SELECTED PASSAGE:
[MUSIC] Next, let's see what happens if
we use degree 6 features to fit a logistic regression classifier
on the same data set. So now our features go all the way up
to x2 to the 6th, and x1 to the 6th. It's a lot more features, a lot more
coefficients to be learned from data. Now, if I take this data set and
I fit it for logistic regression classifier,
I get the following decision boundary. It fits the training data extremely well. If you look very carefully,
it actually gets zero training error, which should be a warning sign for
you, by the way, as we mentioned. And if you look at the decision boundary,
it's extremely complicated [BLANK AUDIO] complex. Some people might say,
here's a technical term for it. Crazy [LAUGH] decision boundary. So even though it has zero training error,
it has some weird artifacts to it. So for example, I'm highlighting
here a region in space where even though all around it's surrounded by
a prediction that's positive, right in the middle of that circle it thinks that
the score should be less than zero so for that region we're saying
that y hat should be- 1. And if it doesn't make any sense to
me because it is right around it, every point is positive 1. Why should I expect the points
in the middle there to be- 1? The data does it supported at all. And in fact if you look at
the magnitude of the coefficients, they're starting to get large. All the natural parabola had
coefficients of around 1- 0.5. Now, we're getting coefficients
of the order of 42 or more, which are 10 to 40 times bigger
than the ones they had before. And that is early warning
sign of over fitting, as we discussed in the regression class. Now, let's take that one step further, and fit a logistic regression model that
uses polynomial features of degree 20. So this is going all the way up
to x1 to the power of 20 and x2 to the power of 20, so really,
really high order polynomials. If you look at the boundary that
we learned, I mean come on. I'll say that this,
I can say it's truly crazy. It's really pretty complicated, gets all
the data right, but it's highly unsmooth. And if you look at the learned weight,
and there, the coefficients are of the order 3,000,
4,000, minus 2,000, they're much, much bigger than that
simple parabola that we learned. It gets all that training data right,
but it's clearly overfitting, and it's clearly outputting very
large estimated polynomials. Very largest, make the coefficients. And so, we're going to watch very
carefully to mind to those coefficients, we'll try to avoid over fitting. So the notion of overfitting
classification is very similar to that of regression, except that the error now is
measured in terms of classification error. And there might be some sort of
parameters that we learned here, w hat. Which seem to do very well in the training
data, maybe even this crazy boundaries. While there was some other parameter w*,
and so there's another coefficients w*. That would have done much
better in terms of true error. And the question's how do we go and push our learning process to be
more like w* than it is to w hat? And we'll do that by push
a promises to be not as massive, not as huge, pushing towards zero,
as we did with regularization. [MUSIC]

DATA EXTRACT:
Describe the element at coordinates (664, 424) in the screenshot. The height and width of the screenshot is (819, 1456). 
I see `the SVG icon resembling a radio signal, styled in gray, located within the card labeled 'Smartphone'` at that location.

PROBLEM DESCRIPTION: In the lecture transcript on overfitting in logistic regression above, what degree of polynomial features does the model fitted after the degree 6 model use?

SOLUTION TO THE EXERCISE: Degree 20.